> [Action item]: For this exercise, reproduce the entries below exactly, but only from the line containing "Image resolution: width=898" through the line containing "The height and width of the screenshot is (500, 500).", both included.

++++++++

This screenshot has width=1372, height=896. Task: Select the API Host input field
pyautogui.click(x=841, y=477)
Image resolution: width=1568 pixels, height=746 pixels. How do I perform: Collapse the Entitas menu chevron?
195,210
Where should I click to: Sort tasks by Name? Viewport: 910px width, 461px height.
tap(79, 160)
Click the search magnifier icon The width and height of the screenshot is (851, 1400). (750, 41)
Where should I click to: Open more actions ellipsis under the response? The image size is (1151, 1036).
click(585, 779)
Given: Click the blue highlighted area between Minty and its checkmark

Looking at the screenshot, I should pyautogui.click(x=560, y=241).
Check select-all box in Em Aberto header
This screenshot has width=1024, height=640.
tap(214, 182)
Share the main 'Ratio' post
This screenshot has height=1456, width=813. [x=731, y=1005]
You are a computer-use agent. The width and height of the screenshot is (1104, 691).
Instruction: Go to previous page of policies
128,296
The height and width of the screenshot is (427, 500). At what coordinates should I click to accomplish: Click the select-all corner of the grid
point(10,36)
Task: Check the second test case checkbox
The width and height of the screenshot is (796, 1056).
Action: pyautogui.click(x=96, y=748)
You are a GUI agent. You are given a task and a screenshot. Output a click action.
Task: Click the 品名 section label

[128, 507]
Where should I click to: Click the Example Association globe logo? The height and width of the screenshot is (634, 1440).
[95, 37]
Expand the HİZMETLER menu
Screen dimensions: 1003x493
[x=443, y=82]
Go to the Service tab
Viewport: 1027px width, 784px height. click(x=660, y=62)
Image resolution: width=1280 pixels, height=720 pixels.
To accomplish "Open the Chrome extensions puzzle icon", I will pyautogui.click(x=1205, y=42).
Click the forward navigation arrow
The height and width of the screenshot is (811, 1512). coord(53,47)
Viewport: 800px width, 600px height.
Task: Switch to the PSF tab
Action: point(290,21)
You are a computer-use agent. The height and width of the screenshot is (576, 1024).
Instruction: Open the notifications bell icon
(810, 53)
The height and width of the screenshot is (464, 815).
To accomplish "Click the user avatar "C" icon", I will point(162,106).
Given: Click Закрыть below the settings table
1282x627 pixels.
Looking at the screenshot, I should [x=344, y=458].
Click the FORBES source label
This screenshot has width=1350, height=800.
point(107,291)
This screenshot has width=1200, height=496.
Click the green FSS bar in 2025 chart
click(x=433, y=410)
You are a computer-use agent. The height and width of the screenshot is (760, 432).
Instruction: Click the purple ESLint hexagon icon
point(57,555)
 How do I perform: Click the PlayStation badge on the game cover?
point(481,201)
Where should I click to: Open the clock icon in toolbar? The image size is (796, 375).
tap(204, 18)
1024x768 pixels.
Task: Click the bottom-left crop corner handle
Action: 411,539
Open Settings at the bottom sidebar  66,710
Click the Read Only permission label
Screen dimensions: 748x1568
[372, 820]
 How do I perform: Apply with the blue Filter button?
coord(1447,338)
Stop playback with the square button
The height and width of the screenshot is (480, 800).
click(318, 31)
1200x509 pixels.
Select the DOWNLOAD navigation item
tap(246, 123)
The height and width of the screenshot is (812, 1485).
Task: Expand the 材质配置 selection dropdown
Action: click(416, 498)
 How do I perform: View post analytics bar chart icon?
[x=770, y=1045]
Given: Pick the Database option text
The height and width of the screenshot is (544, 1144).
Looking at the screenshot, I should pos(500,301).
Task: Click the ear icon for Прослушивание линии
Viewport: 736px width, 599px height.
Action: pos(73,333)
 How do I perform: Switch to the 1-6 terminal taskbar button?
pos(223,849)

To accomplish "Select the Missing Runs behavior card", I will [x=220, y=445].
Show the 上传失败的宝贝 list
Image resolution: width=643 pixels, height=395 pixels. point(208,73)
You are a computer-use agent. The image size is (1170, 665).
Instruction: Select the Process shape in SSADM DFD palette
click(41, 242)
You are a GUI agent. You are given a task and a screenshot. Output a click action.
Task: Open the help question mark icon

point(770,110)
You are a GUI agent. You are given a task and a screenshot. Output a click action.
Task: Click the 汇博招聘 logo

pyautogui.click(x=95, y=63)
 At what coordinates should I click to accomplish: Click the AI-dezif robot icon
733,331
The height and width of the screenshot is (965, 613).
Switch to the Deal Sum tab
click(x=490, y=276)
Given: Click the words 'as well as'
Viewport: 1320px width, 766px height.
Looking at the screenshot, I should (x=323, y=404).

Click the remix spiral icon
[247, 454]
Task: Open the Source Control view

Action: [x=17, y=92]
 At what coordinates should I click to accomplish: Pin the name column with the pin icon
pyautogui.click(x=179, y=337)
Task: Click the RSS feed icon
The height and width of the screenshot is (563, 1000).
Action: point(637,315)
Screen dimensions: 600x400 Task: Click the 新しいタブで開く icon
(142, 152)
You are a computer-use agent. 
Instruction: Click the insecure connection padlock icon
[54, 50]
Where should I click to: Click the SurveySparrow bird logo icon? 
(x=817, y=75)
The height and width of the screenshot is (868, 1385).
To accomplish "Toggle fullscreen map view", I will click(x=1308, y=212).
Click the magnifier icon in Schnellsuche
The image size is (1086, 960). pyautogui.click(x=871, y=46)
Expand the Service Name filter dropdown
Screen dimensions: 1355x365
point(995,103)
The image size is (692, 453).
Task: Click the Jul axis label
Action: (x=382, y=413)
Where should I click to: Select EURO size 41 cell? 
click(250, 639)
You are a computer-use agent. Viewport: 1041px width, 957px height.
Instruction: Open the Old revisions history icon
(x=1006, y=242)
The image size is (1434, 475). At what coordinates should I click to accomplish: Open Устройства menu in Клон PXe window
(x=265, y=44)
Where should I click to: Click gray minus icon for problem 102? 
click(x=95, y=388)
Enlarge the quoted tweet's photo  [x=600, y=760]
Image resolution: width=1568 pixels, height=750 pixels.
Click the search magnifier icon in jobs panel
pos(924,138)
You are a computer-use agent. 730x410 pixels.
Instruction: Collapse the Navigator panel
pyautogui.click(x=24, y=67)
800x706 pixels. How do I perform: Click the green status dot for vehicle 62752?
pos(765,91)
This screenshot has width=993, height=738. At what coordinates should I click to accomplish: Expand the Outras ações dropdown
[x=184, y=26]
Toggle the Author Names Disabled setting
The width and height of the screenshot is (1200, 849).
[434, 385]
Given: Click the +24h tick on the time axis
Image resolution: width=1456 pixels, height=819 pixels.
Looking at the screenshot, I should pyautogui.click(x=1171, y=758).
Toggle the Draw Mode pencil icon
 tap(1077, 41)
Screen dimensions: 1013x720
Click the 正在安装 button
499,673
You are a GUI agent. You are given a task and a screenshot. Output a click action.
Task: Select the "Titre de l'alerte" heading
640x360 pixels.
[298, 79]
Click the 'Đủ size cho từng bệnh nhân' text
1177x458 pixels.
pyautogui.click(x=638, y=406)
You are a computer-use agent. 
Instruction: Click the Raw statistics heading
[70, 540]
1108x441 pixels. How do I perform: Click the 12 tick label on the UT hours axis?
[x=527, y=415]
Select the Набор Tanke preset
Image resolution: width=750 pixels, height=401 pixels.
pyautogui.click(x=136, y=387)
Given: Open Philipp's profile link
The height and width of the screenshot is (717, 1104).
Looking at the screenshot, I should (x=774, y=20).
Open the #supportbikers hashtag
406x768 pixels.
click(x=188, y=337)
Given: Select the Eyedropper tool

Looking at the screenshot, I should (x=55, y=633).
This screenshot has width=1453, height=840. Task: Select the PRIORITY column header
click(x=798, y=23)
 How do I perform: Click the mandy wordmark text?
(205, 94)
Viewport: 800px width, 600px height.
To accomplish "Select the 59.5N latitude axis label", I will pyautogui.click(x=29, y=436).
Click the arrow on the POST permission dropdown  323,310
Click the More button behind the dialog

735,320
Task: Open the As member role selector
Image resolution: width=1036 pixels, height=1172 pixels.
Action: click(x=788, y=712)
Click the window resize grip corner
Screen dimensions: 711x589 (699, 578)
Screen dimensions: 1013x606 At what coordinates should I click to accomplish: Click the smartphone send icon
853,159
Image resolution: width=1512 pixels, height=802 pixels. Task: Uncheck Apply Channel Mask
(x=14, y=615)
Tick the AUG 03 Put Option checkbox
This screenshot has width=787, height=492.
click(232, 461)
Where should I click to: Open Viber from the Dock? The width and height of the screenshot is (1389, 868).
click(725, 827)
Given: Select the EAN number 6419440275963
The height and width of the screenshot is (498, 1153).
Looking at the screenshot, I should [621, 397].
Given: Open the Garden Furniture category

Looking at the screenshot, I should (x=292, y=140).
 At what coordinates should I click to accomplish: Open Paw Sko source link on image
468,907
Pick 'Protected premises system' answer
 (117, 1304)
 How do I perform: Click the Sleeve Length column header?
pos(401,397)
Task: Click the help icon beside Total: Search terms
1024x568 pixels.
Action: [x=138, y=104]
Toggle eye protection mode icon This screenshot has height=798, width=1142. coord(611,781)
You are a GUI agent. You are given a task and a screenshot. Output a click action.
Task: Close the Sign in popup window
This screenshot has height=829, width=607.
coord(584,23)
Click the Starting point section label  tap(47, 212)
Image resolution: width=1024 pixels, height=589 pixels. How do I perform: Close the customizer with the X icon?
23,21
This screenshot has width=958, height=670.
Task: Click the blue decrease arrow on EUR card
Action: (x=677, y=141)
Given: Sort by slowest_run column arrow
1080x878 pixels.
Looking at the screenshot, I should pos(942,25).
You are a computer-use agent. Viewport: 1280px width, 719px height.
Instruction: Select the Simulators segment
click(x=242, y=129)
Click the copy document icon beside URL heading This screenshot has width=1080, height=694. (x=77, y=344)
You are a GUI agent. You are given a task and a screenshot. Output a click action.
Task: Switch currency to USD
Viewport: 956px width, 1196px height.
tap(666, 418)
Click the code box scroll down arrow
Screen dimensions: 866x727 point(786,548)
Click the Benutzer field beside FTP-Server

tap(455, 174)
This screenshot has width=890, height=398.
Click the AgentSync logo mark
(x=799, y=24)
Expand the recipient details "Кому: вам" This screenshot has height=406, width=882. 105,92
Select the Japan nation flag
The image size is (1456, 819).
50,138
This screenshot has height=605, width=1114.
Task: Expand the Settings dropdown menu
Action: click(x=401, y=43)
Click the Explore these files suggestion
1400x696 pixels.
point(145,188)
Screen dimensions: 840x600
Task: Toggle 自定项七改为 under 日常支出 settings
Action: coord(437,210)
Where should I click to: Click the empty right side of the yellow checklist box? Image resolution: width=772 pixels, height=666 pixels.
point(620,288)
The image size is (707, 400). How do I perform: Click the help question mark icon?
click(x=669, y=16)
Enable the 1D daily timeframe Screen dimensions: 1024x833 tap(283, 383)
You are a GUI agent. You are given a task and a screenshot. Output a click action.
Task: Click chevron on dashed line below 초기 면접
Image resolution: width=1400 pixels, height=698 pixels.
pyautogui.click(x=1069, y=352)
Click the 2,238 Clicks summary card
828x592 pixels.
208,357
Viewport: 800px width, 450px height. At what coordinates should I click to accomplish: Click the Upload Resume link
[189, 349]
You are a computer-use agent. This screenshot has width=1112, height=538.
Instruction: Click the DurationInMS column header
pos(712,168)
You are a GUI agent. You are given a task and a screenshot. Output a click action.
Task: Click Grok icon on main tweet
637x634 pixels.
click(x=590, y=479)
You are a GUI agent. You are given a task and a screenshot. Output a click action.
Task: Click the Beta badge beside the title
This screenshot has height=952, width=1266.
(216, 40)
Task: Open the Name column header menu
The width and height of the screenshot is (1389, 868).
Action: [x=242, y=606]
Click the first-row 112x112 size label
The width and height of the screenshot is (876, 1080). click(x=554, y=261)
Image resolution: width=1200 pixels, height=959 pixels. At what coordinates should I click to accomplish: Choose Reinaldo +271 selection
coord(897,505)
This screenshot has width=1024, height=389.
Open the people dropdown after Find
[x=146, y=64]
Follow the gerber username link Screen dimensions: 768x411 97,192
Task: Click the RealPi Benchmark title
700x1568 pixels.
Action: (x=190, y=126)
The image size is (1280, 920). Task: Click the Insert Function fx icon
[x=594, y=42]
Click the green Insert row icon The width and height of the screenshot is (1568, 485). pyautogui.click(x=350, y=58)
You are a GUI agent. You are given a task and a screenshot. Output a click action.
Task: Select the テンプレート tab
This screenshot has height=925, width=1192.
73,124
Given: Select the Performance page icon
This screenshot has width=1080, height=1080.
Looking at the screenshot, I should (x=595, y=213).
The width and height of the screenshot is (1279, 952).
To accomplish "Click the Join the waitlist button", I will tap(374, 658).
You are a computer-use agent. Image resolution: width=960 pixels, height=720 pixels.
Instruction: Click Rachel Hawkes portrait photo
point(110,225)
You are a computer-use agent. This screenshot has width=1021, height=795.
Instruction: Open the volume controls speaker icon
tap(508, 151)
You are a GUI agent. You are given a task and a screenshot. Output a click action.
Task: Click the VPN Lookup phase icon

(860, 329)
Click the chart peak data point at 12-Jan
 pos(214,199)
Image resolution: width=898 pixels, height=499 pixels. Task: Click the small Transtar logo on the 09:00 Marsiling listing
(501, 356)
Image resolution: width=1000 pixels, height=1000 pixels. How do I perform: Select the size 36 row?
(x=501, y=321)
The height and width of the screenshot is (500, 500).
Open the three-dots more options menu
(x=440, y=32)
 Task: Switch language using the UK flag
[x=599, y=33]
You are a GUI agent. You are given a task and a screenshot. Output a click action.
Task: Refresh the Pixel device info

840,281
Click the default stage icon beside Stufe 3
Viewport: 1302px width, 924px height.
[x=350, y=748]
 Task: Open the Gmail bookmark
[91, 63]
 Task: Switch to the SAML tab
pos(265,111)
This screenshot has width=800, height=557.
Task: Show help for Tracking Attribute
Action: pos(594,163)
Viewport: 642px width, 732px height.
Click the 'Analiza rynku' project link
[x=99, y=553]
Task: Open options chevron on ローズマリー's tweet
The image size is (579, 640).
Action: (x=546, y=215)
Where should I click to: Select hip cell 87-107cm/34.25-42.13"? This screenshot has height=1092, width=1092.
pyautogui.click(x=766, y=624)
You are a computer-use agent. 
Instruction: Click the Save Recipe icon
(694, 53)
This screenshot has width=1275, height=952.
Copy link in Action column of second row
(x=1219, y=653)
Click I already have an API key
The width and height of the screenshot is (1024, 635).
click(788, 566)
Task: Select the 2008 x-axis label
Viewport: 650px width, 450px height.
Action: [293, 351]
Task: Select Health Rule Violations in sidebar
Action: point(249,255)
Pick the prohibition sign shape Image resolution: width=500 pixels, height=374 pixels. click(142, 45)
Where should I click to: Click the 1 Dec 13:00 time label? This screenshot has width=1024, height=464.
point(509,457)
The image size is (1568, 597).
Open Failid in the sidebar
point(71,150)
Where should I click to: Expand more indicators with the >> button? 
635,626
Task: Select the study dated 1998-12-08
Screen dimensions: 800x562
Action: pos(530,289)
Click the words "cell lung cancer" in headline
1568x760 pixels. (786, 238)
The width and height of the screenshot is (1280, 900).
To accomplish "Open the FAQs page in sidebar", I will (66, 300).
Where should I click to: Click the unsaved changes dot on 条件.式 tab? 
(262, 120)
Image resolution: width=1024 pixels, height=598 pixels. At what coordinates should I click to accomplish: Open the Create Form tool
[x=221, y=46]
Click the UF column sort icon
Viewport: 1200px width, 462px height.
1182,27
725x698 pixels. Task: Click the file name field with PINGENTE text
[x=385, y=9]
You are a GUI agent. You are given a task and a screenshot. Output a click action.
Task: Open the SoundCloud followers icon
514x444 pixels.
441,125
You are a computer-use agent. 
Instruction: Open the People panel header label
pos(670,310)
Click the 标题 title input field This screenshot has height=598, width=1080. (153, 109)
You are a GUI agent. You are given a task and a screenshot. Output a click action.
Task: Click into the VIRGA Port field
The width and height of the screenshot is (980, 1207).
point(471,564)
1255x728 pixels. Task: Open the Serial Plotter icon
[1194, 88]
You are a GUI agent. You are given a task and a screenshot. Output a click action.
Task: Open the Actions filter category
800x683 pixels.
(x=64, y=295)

++++++++

> [Answer area]:
Image resolution: width=898 pixels, height=499 pixels. Task: Click the small Transtar logo on the 09:00 Marsiling listing
(501, 356)
Image resolution: width=1000 pixels, height=1000 pixels. How do I perform: Select the size 36 row?
(x=501, y=321)
The height and width of the screenshot is (500, 500).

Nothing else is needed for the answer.